As funny as Rudo y Cursi is, it cuts awfully close to the bone in its parody of the pipe dreams of the disempowered. (Oh, the strained laughter in the Los Angeles audience at Cursi's first articulation of his desire to go to Texas - where he knows a guy working at a radio station - so he can be a pop star. It's hard to pretend sophistication in relation to such dreams when you are literally two blocks from the Capitol Records building. And just down the street from Scientology's sprawling campus.)

Rudo y Cursi (which translates roughly as "tough and corny") doesn't pretend that the brothers' fantasies of easy money are anything but avenues of exploitation. These dreams allow them to be hooked into the schemes of people just slightly higher up on the foodchain, like the "scout" who brings the brothers to Mexico City and plugs them into professional teams where more people can take a cut of their pay. (The film implicitly draws a parallel between this kind of corruption in soccer business and the multinivel Wonderlife.)
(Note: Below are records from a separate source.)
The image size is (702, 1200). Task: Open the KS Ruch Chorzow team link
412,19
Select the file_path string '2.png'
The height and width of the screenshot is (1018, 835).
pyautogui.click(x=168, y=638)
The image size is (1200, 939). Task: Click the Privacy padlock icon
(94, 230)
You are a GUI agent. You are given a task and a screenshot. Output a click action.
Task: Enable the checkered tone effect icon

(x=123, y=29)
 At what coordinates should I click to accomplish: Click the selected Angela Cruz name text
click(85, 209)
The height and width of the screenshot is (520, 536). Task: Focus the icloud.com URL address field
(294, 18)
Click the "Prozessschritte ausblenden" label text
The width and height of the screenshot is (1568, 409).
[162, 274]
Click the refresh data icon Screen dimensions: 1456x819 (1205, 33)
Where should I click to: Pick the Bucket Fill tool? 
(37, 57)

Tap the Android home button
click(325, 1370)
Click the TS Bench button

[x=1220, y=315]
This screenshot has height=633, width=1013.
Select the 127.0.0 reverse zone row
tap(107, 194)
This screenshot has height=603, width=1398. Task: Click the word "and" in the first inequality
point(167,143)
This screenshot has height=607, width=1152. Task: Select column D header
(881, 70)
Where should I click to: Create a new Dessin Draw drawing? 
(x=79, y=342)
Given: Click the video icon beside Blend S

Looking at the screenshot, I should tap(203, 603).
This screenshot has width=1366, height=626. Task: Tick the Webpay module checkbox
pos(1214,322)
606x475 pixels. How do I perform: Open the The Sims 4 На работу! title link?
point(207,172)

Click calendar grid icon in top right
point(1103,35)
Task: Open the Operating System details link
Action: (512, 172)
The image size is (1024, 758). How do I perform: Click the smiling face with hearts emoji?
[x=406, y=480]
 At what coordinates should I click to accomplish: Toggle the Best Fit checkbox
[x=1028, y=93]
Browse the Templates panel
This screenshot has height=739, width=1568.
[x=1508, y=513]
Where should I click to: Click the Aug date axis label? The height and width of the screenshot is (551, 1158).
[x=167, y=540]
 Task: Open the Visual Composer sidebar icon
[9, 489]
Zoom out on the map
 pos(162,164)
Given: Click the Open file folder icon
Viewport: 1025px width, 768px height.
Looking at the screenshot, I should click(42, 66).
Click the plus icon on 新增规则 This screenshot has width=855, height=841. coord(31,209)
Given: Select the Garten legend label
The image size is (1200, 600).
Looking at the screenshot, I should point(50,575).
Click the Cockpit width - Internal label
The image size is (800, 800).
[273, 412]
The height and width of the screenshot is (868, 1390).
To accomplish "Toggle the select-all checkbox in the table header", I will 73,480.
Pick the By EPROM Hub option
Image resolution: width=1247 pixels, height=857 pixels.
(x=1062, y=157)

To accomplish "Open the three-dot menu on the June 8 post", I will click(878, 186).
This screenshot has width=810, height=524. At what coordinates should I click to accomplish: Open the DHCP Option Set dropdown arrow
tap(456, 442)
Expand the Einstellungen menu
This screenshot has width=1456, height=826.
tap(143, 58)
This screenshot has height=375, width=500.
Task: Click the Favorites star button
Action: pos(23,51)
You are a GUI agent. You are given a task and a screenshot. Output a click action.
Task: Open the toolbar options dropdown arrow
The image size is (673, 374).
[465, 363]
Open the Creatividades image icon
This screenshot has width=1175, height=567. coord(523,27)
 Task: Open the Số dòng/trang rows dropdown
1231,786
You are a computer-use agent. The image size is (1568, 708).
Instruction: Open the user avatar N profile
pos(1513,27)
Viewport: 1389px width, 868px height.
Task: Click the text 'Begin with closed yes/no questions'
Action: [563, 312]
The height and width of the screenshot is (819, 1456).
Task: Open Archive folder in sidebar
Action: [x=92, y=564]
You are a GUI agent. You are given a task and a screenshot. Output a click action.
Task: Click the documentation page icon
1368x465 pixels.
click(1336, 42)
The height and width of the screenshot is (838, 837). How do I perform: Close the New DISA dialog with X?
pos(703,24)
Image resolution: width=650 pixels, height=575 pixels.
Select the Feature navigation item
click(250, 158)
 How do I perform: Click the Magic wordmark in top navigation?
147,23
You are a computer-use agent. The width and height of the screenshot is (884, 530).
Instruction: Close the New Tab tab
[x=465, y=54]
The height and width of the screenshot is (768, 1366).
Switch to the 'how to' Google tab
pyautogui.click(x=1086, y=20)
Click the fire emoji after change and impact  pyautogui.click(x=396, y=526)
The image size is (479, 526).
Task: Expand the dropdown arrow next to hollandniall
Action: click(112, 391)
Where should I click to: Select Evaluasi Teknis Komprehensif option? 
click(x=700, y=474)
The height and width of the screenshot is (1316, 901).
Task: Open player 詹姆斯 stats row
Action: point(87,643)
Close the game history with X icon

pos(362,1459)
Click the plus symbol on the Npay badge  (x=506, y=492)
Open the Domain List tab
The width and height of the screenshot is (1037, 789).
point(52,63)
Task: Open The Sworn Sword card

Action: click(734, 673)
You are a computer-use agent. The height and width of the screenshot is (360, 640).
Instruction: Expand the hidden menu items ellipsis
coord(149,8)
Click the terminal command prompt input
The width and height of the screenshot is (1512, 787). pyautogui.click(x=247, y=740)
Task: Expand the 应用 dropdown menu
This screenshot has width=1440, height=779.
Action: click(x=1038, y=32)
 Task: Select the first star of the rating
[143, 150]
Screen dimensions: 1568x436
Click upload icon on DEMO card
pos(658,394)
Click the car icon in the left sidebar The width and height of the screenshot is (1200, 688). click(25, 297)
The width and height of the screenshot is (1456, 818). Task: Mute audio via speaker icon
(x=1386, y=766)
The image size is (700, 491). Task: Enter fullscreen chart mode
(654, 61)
Characters dream of making millions playing soccer, of becoming pop stars, or, more modestly, of "owning your own business" (the dream of Rudo's wife when she signs on as a Wonderlife rep). Nibbling at the edges of the comedy of Rudo y Cursi is the grim reality of precarious living, from which these day dreams provide at least an illusory scrap of relief. On this point Rudo y Cursi approaches satire - no one gets off easy in this story except for the Narco criminal, who swoops in to save the day by marrying Rudo y Cursi's sister, and providing their mother with the beachfront mansion her feckless sons could never manage to build for her.